The same principle applies to pmap (persistent dictionary) and pset. This immutability is a huge benefit in concurrent programming, but even in single-threaded code, it gives you certainty. You can pass a pvector to a function and know it won’t be altered.
def process_data(data):
# I can safely use this data without worrying about side effects
total = sum(data)
# Attempting to mutate it will create a new object, not affect the caller
new_data = data.append(total)
return new_data
immutable_data = pr.v(10, 20, 30)
result = process_data(immutable_data)
print("Original:", immutable_data) # Original: pvector([10, 20, 30])
print("Result:", result) # Result: pvector([10, 20, 30, 60])
Finally, I want to highlight more-itertools. While the standard itertools module is great, more-itertools fills in the gaps with a treasure trove of iterator recipes. Functional programming in Python heavily relies on iterators for lazy, memory-efficient processing. This library provides the precise tools you often find yourself needing.

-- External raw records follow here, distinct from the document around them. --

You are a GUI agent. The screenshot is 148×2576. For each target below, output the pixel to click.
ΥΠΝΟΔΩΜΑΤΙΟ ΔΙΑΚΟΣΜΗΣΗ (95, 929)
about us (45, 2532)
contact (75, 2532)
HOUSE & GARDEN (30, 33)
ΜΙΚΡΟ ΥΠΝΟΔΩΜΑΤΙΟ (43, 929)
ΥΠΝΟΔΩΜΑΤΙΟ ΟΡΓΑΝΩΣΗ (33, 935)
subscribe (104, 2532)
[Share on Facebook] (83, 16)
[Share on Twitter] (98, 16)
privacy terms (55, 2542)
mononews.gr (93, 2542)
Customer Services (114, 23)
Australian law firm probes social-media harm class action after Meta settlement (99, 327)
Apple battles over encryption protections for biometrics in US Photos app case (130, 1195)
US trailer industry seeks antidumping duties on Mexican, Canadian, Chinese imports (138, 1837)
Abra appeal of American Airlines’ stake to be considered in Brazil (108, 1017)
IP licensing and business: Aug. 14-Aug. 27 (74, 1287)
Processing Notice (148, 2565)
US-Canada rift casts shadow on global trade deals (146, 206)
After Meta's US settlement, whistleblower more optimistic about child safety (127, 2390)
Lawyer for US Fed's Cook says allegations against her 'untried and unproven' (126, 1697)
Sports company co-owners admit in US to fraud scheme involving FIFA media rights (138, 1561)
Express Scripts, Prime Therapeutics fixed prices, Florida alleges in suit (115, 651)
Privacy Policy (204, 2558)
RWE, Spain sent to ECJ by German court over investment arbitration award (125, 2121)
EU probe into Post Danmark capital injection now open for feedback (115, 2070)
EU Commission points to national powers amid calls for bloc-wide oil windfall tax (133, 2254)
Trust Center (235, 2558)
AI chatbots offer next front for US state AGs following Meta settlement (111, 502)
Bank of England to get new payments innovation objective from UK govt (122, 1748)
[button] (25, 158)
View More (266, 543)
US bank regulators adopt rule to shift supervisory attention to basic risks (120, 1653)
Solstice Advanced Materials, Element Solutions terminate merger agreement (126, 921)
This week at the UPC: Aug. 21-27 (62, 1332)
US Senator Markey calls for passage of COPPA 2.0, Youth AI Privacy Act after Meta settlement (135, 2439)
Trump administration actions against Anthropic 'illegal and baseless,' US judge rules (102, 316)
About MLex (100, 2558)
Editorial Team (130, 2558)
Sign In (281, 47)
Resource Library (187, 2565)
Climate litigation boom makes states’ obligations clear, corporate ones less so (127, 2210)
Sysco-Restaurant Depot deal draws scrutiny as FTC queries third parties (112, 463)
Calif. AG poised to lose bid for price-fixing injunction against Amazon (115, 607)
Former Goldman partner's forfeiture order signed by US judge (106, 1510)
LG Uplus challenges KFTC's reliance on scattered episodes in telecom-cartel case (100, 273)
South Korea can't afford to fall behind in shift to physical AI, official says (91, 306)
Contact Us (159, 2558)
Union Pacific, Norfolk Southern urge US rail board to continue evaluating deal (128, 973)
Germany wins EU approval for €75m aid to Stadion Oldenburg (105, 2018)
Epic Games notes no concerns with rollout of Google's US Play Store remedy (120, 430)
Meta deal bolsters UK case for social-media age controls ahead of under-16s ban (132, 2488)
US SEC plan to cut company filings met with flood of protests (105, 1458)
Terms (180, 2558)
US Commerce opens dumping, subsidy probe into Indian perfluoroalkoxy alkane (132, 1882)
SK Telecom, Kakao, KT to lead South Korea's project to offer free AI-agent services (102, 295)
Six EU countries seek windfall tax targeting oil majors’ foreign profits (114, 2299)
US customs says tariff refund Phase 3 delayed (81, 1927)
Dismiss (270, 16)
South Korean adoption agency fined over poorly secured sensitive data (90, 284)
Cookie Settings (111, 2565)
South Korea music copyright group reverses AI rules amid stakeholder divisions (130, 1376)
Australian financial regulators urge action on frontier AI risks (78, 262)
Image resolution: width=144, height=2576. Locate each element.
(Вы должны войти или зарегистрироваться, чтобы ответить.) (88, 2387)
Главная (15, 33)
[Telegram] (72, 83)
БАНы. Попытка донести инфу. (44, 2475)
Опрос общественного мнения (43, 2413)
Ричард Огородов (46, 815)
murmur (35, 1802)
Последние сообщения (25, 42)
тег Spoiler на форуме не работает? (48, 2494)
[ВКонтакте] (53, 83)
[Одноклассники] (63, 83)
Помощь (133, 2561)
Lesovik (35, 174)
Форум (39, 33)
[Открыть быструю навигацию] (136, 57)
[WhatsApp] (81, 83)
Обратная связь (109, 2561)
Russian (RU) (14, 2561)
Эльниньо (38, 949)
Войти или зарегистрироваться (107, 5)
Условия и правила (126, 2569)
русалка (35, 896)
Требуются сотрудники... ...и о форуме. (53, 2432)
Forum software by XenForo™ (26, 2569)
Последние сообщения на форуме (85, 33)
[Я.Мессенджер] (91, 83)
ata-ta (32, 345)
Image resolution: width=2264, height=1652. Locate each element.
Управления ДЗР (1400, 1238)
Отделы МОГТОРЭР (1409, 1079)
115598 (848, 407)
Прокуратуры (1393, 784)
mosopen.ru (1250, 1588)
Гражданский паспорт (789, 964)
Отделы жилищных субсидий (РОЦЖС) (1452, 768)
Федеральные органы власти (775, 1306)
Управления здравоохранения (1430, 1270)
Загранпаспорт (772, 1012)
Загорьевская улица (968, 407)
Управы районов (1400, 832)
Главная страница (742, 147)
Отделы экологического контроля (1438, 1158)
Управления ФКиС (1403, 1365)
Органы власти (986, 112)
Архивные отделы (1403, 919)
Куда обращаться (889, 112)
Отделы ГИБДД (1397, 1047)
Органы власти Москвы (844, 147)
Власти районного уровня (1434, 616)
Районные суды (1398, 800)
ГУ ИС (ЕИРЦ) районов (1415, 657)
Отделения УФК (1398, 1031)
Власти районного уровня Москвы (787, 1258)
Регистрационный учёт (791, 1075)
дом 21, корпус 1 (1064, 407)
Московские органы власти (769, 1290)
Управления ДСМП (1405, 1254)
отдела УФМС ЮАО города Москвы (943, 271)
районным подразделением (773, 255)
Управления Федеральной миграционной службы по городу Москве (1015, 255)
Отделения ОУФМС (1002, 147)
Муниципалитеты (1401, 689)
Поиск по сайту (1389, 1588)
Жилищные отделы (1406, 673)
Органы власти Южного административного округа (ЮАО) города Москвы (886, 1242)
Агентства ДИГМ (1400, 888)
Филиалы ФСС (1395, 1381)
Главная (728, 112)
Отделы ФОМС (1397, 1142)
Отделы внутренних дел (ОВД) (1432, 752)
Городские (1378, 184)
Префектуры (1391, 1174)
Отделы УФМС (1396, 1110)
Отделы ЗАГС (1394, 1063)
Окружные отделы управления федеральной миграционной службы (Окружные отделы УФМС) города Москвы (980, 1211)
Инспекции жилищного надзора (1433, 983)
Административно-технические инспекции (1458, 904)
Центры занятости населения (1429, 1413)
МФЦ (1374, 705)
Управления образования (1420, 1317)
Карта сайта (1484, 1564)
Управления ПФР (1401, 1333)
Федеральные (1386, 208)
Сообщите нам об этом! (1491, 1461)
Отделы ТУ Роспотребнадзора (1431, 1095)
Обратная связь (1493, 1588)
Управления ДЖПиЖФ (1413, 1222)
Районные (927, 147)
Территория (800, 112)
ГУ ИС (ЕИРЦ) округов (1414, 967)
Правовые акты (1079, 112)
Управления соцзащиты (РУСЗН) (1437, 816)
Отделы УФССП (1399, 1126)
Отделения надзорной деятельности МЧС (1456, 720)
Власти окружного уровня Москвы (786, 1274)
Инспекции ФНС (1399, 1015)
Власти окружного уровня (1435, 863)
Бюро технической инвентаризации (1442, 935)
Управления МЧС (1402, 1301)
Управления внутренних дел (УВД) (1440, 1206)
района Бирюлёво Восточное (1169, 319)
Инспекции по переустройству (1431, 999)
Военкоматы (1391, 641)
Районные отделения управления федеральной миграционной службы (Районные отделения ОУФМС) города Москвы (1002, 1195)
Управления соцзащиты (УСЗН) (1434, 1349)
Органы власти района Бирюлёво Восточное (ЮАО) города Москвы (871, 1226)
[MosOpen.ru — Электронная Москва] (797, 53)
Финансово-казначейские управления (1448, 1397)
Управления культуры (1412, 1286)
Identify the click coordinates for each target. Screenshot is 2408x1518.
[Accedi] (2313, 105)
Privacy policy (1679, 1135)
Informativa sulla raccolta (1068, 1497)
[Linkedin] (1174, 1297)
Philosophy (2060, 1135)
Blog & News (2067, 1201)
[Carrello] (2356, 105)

Need to process data in fixed-size chunks? Use chunked. Need to look at overlapping pairs or windows of data? Use windowed or pairwise. Need to locate a single item in an iterable based on a predicate? Use first_true.
import more_itertools as mit
# Chunking data for batch processing
data_stream = range(100) # A large, lazy iterable
for batch in mit.chunked(data_stream, 10):
# `batch` is a list of 10 items (except the last one)
print(f"Processing batch: {batch}")
# Simulate some work
pass
# Finding patterns with sliding windows
sequence = [0, 1, 2, 3, 4, 5]
for window in mit.sliding_window(sequence, 3):
print(window)
# Output:
# (0, 1, 2)
# (1, 2, 3)
# (2, 3, 4)
# (3, 4, 5)
# A very useful one: flattening a list of lists, but lazily
list_of_lists = [[1, 2], [3, 4, 5], [6]]
flattened = mit.flatten(list_of_lists)
print(list(flattened)) # Output: [1, 2, 3, 4, 5, 6]
One of my personal favorites is spy. It lets you “peek” at the first few items of an iterator without consuming them, which is invaluable for debugging lazy pipelines.
import more_itertools as mit
def data_generator():
for i in range(1000):
yield i * 2
# Create our lazy iterator
it = data_generator()
# Peek at the first 5 elements without removing them
first_5, new_iterator = mit.spy(it, 5)
print("Peeked elements:", first_5) # Peeked elements: [0, 2, 4, 6, 8]
# The original iterator is intact and can be used
print("Next from iterator:", next(new_iterator)) # Output: 0
print("Next again:", next(new_iterator)) # Output: 2
These five libraries—toolz, fn.py, returns, pyrsistent, and more-itertools—offer different entry points into functional thinking with Python. You don’t need to use them all at once. Start by using more-itertools to make your loops more expressive. Try using toolz.compose to tidy up a transformation. Experiment with returns.Result to handle errors in a new way.
The goal isn’t to make your code look like Haskell. It’s to borrow ideas that make your Python code clearer, more reliable, and easier to reason about. By treating data as immutable and functions as pure building blocks, you reduce hidden dependencies. By using types like Option and Result, you make potential failures a visible part of your design. These are practical benefits that, in my experience, lead to better software.